Extracted entries
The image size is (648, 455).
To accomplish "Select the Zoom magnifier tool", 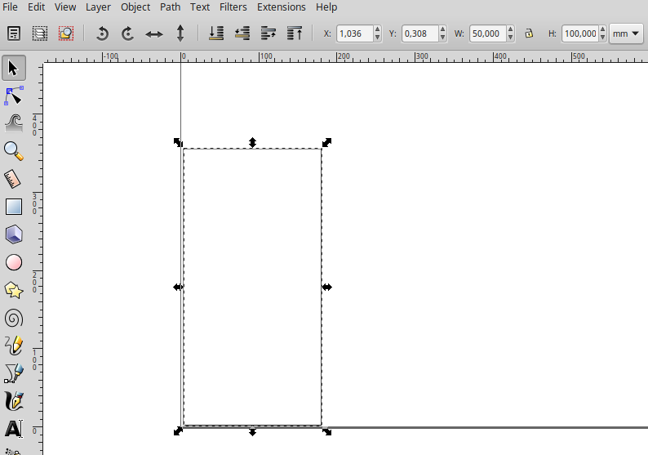I will click(14, 151).
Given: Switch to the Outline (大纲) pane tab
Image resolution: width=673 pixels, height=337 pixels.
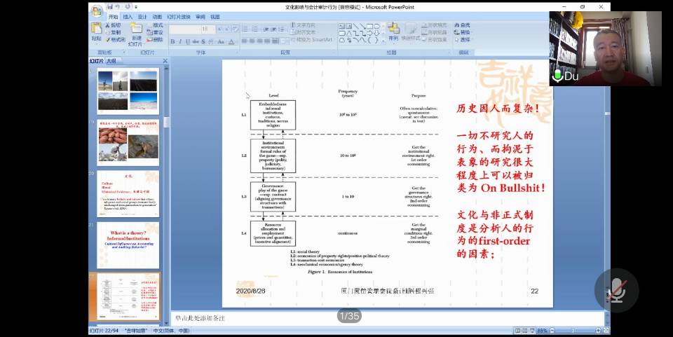Looking at the screenshot, I should click(x=111, y=61).
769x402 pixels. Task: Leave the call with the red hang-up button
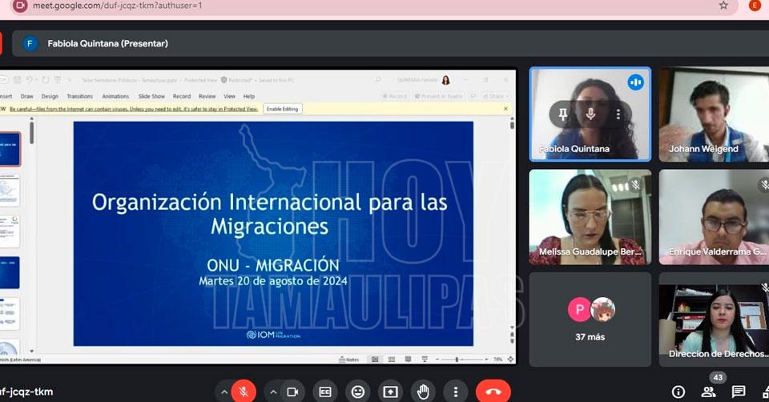[493, 392]
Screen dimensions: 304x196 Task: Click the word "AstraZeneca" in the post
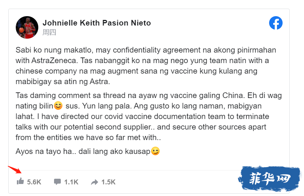(54, 60)
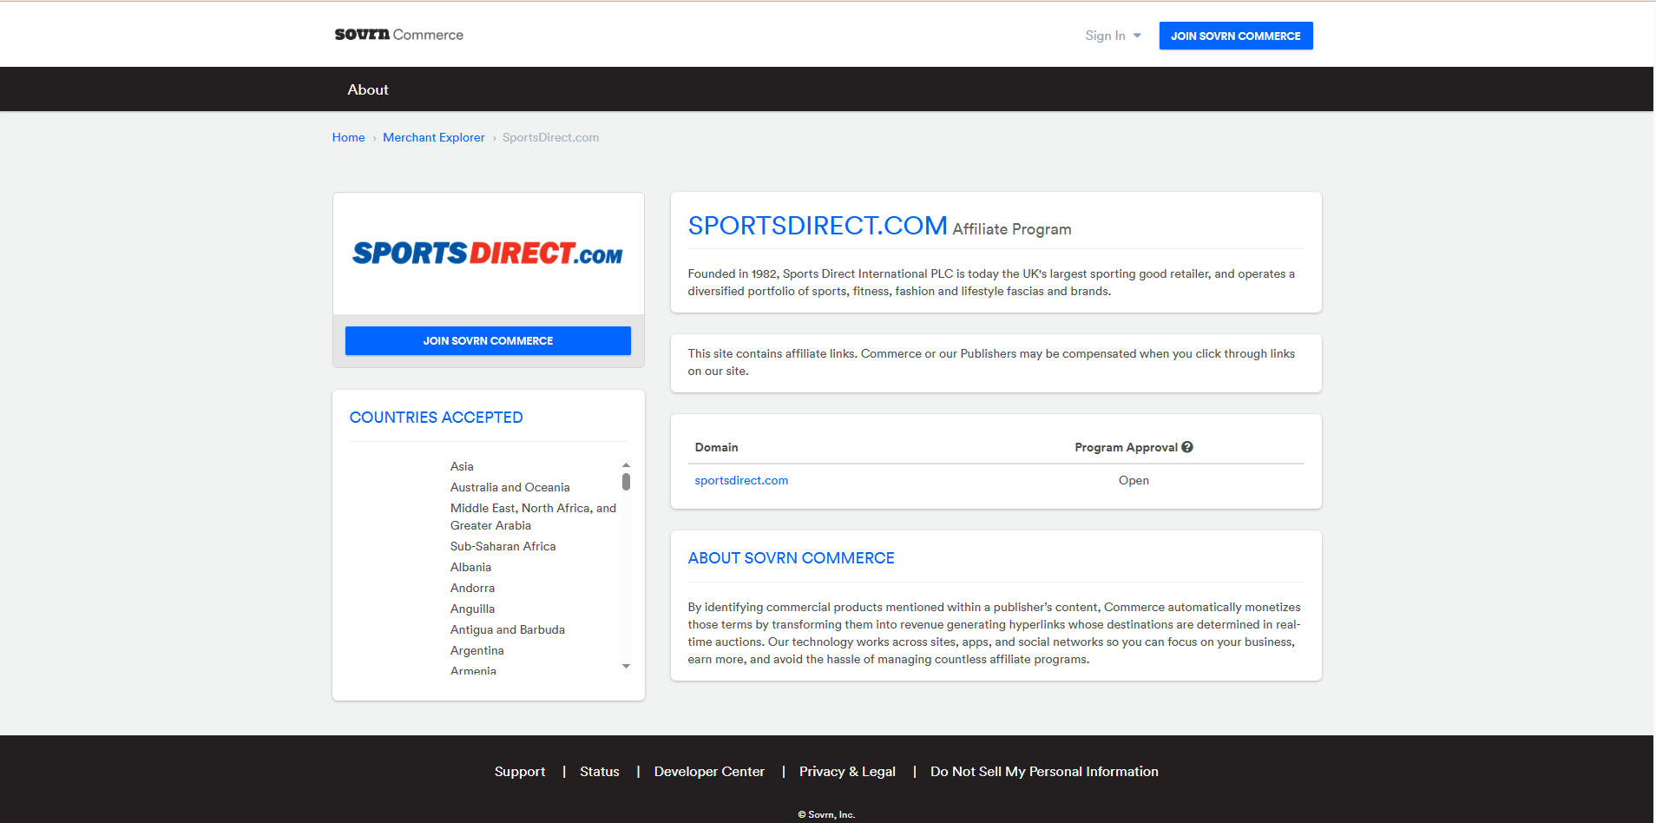
Task: Select Argentina in the countries list
Action: click(476, 650)
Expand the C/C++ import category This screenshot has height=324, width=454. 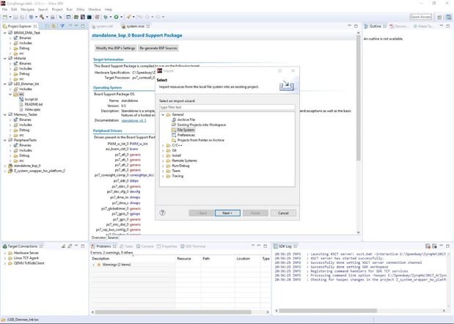click(x=162, y=145)
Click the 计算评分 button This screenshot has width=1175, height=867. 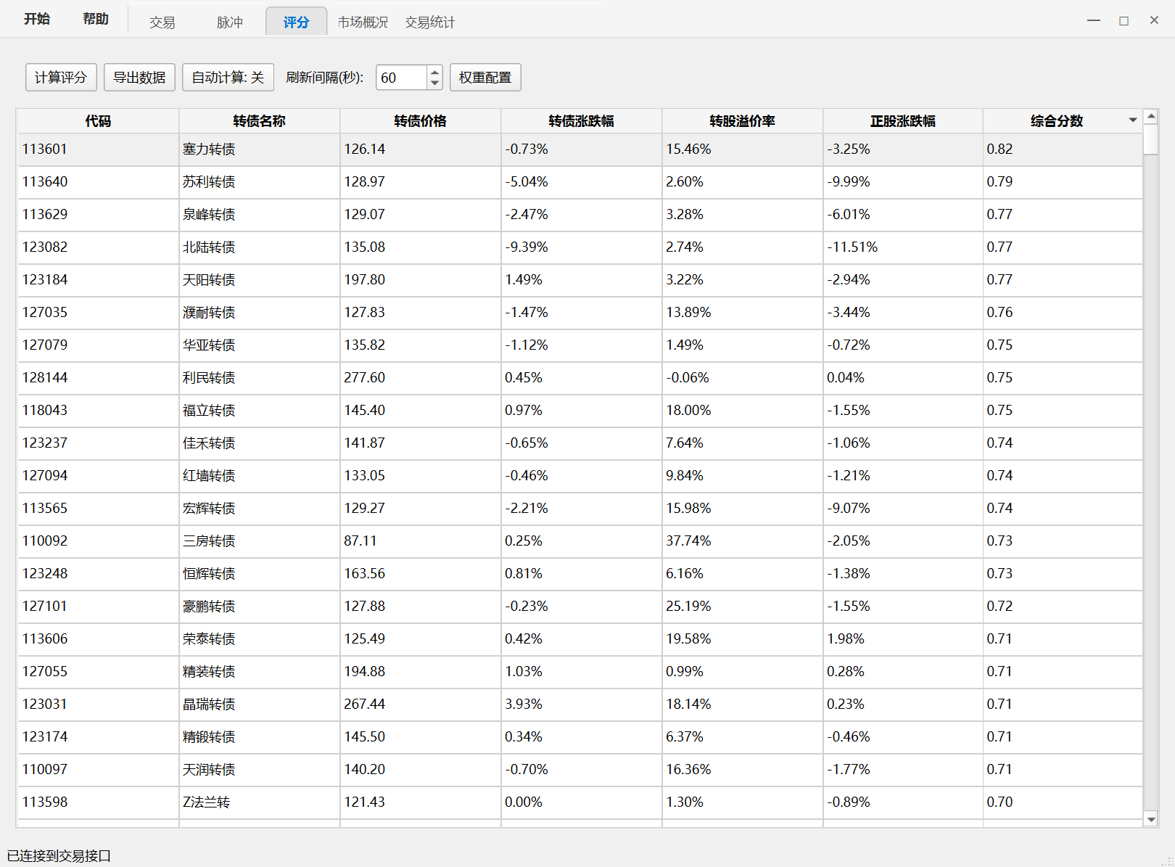pos(61,78)
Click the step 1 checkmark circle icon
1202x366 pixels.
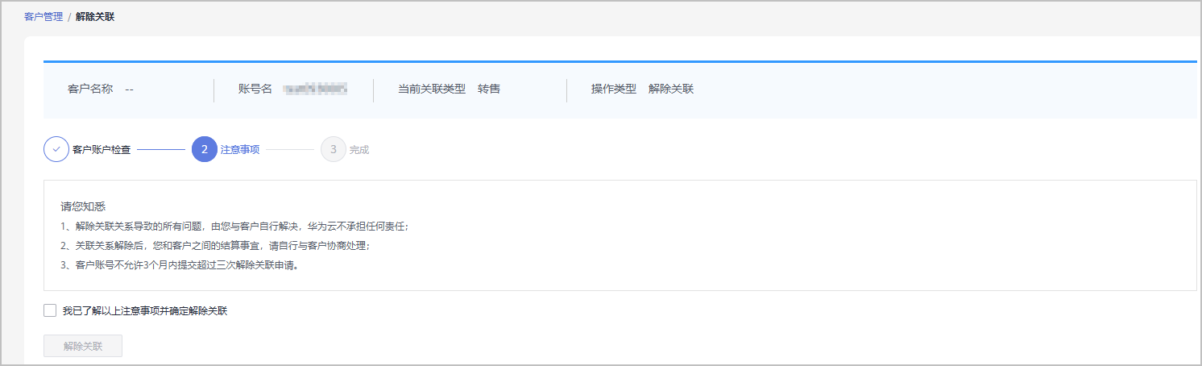(x=56, y=149)
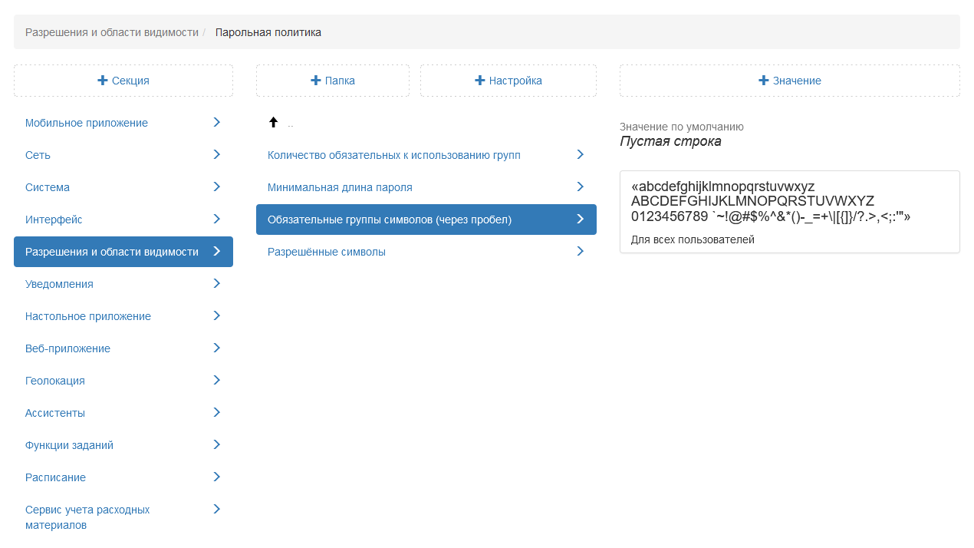Open the value card for all users
This screenshot has height=548, width=974.
tap(789, 211)
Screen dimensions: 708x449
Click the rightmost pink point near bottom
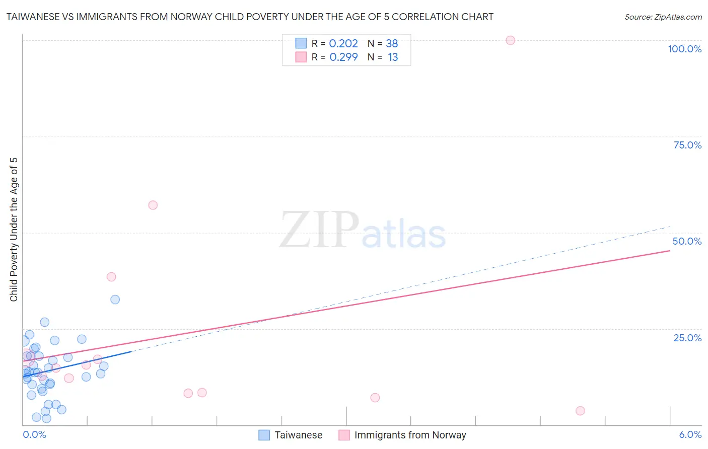coord(580,411)
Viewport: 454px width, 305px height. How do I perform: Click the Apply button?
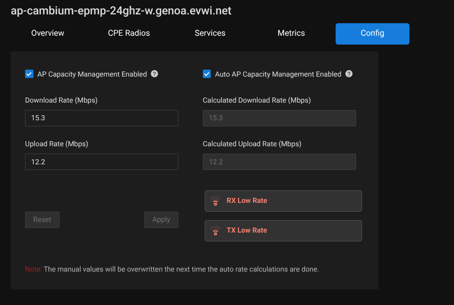point(161,220)
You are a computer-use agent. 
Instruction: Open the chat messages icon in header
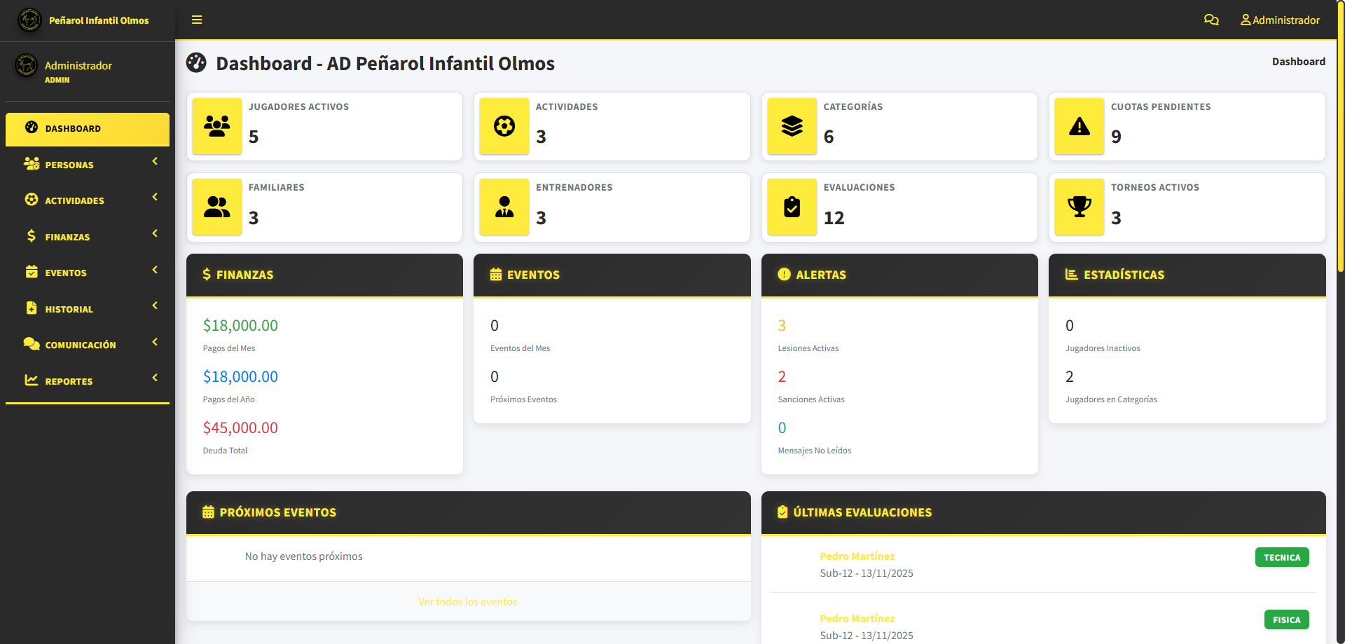[x=1211, y=20]
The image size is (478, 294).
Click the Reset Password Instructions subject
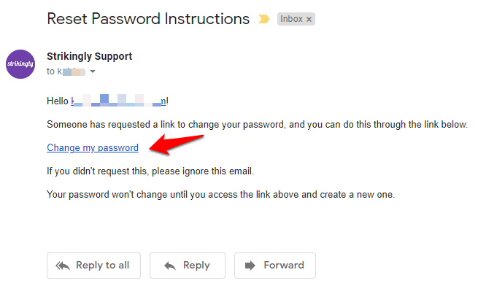click(x=148, y=19)
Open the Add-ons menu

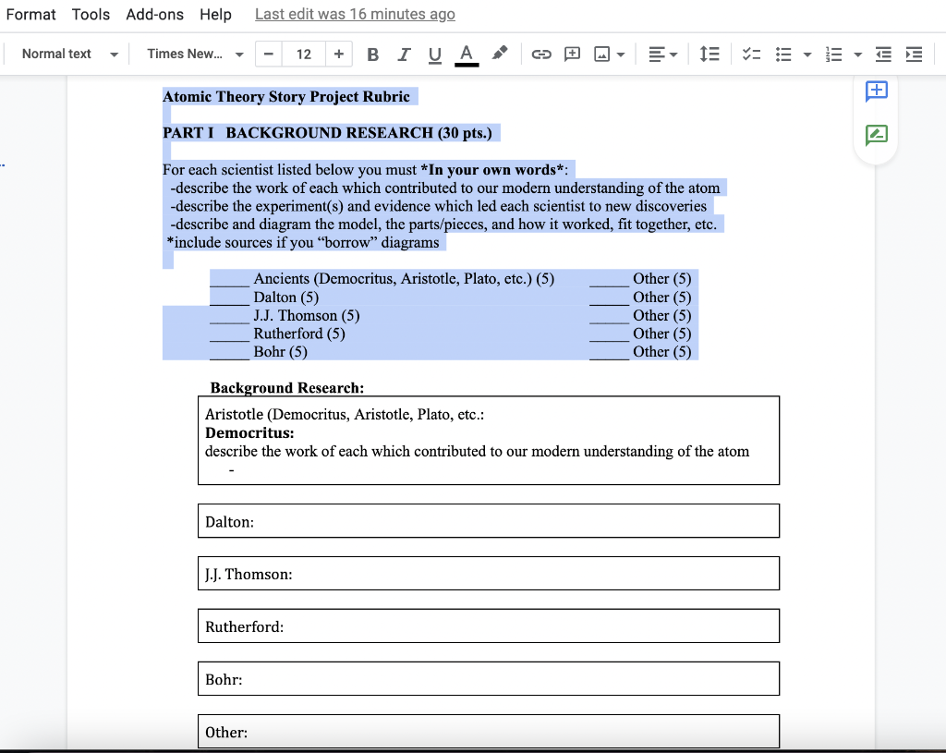pyautogui.click(x=153, y=14)
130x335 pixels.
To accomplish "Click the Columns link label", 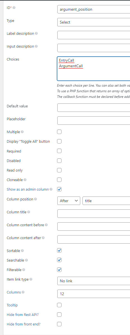I will pos(14,292).
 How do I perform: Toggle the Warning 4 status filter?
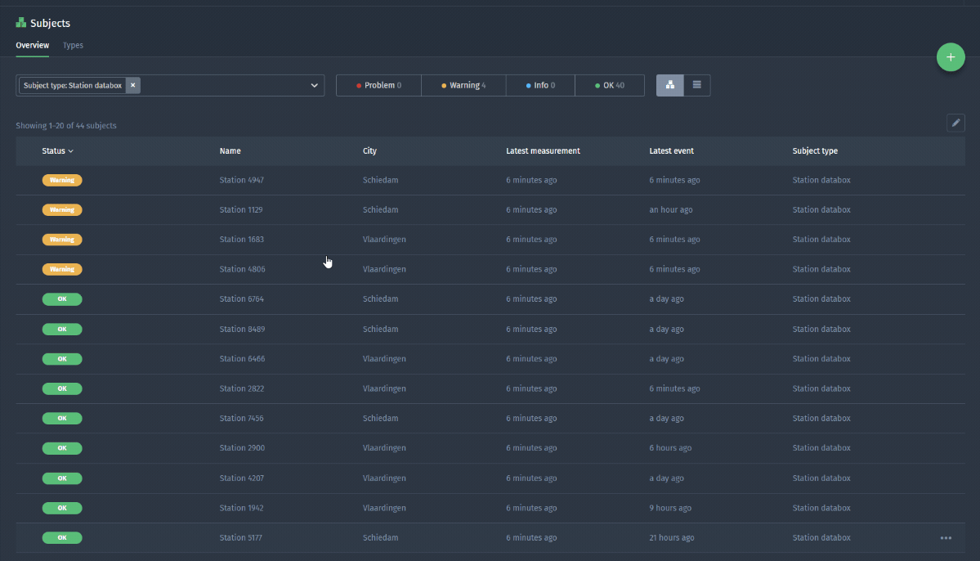463,85

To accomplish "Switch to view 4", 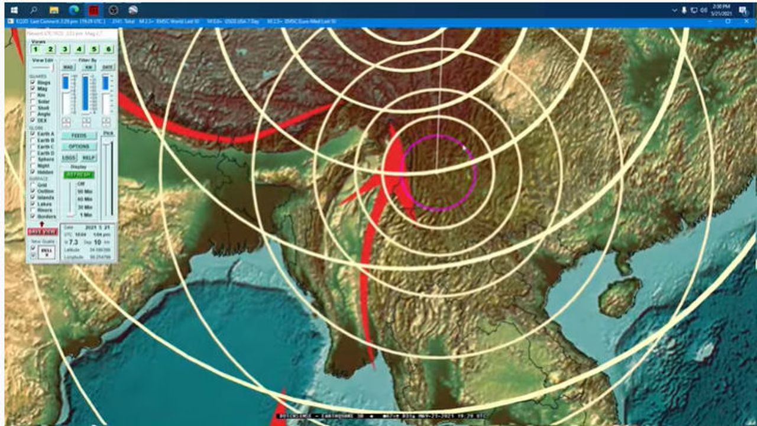I will (80, 50).
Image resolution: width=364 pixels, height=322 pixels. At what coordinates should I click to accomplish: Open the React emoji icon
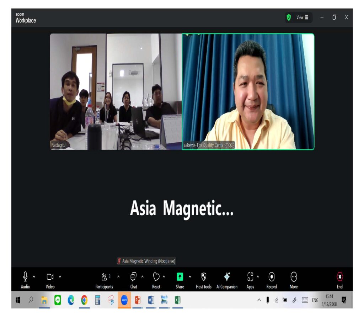(156, 279)
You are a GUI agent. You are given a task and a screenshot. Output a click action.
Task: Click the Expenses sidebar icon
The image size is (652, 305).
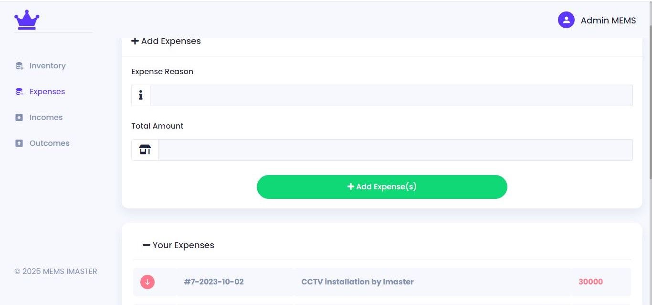pos(19,92)
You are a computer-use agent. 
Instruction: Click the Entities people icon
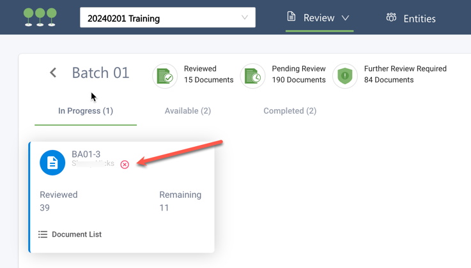tap(391, 18)
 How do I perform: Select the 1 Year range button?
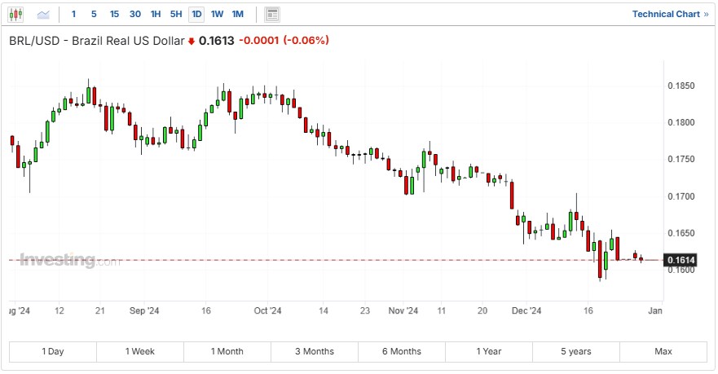pos(489,351)
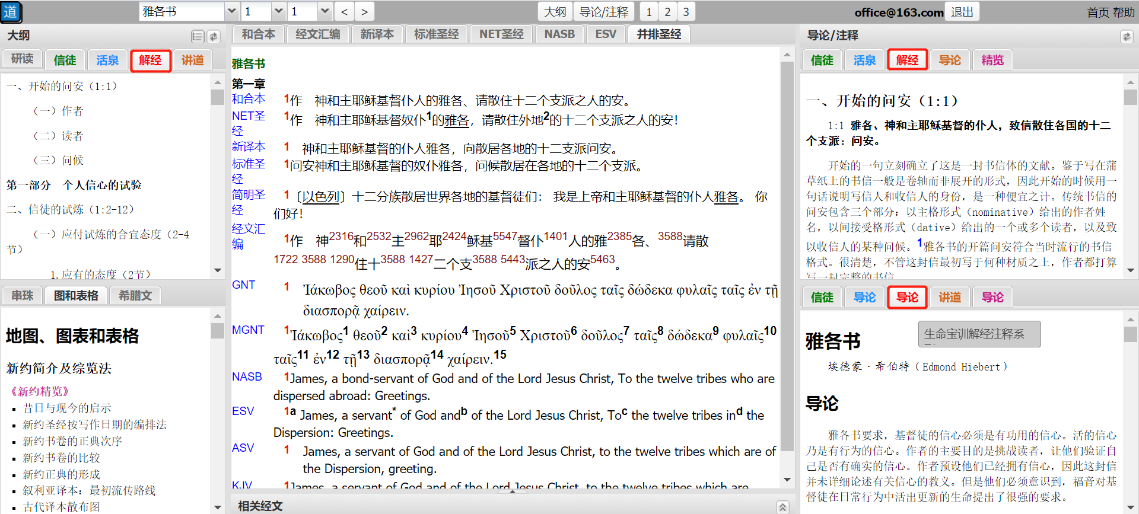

What to work on
Beginning with the line that holds "Instruction: Click the Entities people icon", extract every line to the end of the material, exactly as it stands, and drop the pictures.

Result of this exercise
Instruction: Click the Entities people icon
tap(391, 18)
 How do I perform: Select the 1 Year range button?
pos(489,351)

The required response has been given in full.